Find the string "Switch" in the data, then copy every line where it is found.

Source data
■ ■ ■

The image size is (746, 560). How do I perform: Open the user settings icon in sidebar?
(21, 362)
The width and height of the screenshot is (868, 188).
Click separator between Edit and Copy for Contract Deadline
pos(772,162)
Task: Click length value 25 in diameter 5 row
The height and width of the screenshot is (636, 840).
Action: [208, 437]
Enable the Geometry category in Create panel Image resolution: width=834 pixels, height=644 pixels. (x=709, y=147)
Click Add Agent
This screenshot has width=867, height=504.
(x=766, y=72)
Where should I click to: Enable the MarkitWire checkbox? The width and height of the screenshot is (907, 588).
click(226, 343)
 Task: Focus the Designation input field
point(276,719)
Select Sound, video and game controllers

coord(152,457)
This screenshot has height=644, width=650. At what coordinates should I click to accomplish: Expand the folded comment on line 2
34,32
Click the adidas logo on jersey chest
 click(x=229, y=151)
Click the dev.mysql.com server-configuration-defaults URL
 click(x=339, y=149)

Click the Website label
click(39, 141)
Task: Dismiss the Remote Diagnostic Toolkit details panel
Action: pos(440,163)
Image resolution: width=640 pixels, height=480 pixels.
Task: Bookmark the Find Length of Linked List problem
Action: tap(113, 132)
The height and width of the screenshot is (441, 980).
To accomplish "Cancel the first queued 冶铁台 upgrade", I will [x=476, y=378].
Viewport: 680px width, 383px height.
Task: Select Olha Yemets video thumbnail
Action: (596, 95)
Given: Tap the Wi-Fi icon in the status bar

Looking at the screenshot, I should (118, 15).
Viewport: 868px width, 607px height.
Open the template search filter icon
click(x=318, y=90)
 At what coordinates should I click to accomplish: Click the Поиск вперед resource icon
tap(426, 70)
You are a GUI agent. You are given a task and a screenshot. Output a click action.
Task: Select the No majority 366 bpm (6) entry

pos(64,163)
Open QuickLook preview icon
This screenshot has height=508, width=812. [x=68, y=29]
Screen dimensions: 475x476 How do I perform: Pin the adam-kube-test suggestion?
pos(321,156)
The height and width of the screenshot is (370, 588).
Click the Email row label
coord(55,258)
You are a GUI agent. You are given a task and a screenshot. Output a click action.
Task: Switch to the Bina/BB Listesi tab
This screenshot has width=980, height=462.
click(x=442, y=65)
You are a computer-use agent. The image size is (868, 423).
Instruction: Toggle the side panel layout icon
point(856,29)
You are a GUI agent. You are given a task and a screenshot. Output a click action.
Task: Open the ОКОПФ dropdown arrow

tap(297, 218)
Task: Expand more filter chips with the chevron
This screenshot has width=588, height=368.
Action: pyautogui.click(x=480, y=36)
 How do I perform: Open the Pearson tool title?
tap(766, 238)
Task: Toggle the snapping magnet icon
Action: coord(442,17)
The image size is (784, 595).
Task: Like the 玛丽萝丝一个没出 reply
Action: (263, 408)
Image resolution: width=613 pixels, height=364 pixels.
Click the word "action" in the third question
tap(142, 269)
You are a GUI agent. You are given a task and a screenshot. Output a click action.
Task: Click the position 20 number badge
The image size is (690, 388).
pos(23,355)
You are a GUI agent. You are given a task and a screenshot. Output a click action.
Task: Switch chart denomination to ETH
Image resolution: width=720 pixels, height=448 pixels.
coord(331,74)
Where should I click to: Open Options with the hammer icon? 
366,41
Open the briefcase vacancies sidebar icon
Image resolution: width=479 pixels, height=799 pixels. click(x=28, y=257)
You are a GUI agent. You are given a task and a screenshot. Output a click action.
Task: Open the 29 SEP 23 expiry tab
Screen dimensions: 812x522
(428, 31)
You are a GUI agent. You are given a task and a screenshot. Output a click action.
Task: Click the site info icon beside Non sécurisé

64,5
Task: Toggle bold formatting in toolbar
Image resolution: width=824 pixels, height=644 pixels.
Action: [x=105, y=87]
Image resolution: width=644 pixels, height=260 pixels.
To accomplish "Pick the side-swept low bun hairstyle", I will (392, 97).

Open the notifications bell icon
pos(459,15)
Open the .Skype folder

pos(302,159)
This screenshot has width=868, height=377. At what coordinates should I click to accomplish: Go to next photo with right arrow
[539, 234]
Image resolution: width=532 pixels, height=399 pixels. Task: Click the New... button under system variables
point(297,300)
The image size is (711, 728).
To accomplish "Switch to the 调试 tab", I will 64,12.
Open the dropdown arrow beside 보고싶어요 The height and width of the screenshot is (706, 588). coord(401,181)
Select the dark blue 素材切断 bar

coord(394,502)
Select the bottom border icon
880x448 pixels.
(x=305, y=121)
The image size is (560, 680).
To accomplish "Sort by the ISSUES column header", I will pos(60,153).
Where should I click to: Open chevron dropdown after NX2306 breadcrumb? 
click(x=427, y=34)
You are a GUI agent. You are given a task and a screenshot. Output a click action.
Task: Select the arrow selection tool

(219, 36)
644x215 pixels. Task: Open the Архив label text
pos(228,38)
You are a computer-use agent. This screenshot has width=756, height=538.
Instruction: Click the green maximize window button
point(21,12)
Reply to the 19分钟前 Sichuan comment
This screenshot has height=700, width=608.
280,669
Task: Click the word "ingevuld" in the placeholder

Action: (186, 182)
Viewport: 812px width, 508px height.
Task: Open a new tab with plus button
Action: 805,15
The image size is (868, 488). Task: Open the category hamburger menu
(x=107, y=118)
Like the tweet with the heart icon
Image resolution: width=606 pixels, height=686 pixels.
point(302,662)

■ ■ ■

### Expected answer
Task: Switch to the Bina/BB Listesi tab
Task: Switch chart denomination to ETH
To accomplish "Switch to the 调试 tab", I will 64,12.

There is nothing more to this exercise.